● Exercise description
Put every line of the rows below into a Markdown table with the columns No. and Line, numbering the lines in order and leaving out blank lines.

● Data supplied
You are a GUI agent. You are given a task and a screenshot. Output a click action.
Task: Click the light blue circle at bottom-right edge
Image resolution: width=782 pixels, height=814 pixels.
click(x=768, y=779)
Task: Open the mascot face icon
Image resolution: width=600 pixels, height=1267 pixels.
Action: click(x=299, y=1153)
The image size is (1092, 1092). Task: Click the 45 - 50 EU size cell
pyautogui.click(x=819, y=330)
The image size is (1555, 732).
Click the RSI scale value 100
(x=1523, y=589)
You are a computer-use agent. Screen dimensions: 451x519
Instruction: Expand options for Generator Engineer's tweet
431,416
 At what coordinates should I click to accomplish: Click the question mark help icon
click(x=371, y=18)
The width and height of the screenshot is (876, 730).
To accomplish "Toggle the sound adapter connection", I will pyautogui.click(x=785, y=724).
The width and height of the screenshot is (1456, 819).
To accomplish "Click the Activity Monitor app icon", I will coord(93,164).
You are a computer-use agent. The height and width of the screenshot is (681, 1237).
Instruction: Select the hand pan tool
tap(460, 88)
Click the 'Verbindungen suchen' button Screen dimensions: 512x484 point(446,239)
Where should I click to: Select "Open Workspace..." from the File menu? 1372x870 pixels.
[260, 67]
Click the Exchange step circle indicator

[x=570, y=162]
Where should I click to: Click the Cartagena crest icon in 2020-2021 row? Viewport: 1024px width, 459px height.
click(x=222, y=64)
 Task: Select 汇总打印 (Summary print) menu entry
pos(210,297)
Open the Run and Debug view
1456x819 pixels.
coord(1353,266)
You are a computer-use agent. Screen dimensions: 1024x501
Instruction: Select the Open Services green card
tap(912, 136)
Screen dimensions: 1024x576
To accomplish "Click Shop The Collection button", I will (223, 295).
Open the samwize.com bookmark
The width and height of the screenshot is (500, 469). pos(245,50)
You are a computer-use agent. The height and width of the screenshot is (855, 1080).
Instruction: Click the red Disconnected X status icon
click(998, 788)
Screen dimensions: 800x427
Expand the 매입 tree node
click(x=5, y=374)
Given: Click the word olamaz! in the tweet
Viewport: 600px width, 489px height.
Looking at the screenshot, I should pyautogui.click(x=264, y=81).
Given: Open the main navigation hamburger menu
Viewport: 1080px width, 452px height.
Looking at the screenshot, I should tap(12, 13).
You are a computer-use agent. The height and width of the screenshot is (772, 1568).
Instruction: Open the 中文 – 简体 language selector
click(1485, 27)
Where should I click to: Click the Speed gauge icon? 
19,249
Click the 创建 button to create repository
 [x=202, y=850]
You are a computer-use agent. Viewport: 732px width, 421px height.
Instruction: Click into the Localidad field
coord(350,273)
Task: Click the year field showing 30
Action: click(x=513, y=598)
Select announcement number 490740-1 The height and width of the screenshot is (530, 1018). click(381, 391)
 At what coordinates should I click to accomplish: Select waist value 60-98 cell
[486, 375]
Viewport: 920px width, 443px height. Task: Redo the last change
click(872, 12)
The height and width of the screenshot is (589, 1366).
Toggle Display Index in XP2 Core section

● Complete response
| No. | Line |
|---|---|
| 1 | You are a GUI agent. You are given a task and a screenshot. Output a click action. |
| 2 | Task: Click the light blue circle at bottom-right edge |
| 3 | Image resolution: width=782 pixels, height=814 pixels. |
| 4 | click(x=768, y=779) |
| 5 | Task: Open the mascot face icon |
| 6 | Image resolution: width=600 pixels, height=1267 pixels. |
| 7 | Action: click(x=299, y=1153) |
| 8 | The image size is (1092, 1092). Task: Click the 45 - 50 EU size cell |
| 9 | pyautogui.click(x=819, y=330) |
| 10 | The image size is (1555, 732). |
| 11 | Click the RSI scale value 100 |
| 12 | (x=1523, y=589) |
| 13 | You are a computer-use agent. Screen dimensions: 451x519 |
| 14 | Instruction: Expand options for Generator Engineer's tweet |
| 15 | 431,416 |
| 16 |  At what coordinates should I click to accomplish: Click the question mark help icon |
| 17 | click(x=371, y=18) |
| 18 | The width and height of the screenshot is (876, 730). |
| 19 | To accomplish "Toggle the sound adapter connection", I will pyautogui.click(x=785, y=724). |
| 20 | The width and height of the screenshot is (1456, 819). |
| 21 | To accomplish "Click the Activity Monitor app icon", I will coord(93,164). |
| 22 | You are a computer-use agent. The height and width of the screenshot is (681, 1237). |
| 23 | Instruction: Select the hand pan tool |
| 24 | tap(460, 88) |
| 25 | Click the 'Verbindungen suchen' button Screen dimensions: 512x484 point(446,239) |
| 26 | Where should I click to: Select "Open Workspace..." from the File menu? 1372x870 pixels. |
| 27 | [260, 67] |
| 28 | Click the Exchange step circle indicator |
| 29 | [x=570, y=162] |
| 30 | Where should I click to: Click the Cartagena crest icon in 2020-2021 row? Viewport: 1024px width, 459px height. |
| 31 | click(x=222, y=64) |
| 32 |  Task: Select 汇总打印 (Summary print) menu entry |
| 33 | pos(210,297) |
| 34 | Open the Run and Debug view |
| 35 | 1456x819 pixels. |
| 36 | coord(1353,266) |
| 37 | You are a computer-use agent. Screen dimensions: 1024x501 |
| 38 | Instruction: Select the Open Services green card |
| 39 | tap(912, 136) |
| 40 | Screen dimensions: 1024x576 |
| 41 | To accomplish "Click Shop The Collection button", I will (223, 295). |
| 42 | Open the samwize.com bookmark |
| 43 | The width and height of the screenshot is (500, 469). pos(245,50) |
| 44 | You are a computer-use agent. The height and width of the screenshot is (855, 1080). |
| 45 | Instruction: Click the red Disconnected X status icon |
| 46 | click(998, 788) |
| 47 | Screen dimensions: 800x427 |
| 48 | Expand the 매입 tree node |
| 49 | click(x=5, y=374) |
| 50 | Given: Click the word olamaz! in the tweet |
| 51 | Viewport: 600px width, 489px height. |
| 52 | Looking at the screenshot, I should pyautogui.click(x=264, y=81). |
| 53 | Given: Open the main navigation hamburger menu |
| 54 | Viewport: 1080px width, 452px height. |
| 55 | Looking at the screenshot, I should tap(12, 13). |
| 56 | You are a computer-use agent. The height and width of the screenshot is (772, 1568). |
| 57 | Instruction: Open the 中文 – 简体 language selector |
| 58 | click(1485, 27) |
| 59 | Where should I click to: Click the Speed gauge icon?  |
| 60 | 19,249 |
| 61 | Click the 创建 button to create repository |
| 62 |  [x=202, y=850] |
| 63 | You are a computer-use agent. Viewport: 732px width, 421px height. |
| 64 | Instruction: Click into the Localidad field |
| 65 | coord(350,273) |
| 66 | Task: Click the year field showing 30 |
| 67 | Action: click(x=513, y=598) |
| 68 | Select announcement number 490740-1 The height and width of the screenshot is (530, 1018). click(381, 391) |
| 69 |  At what coordinates should I click to accomplish: Select waist value 60-98 cell |
| 70 | [486, 375] |
| 71 | Viewport: 920px width, 443px height. Task: Redo the last change |
| 72 | click(872, 12) |
| 73 | The height and width of the screenshot is (589, 1366). |
| 74 | Toggle Display Index in XP2 Core section |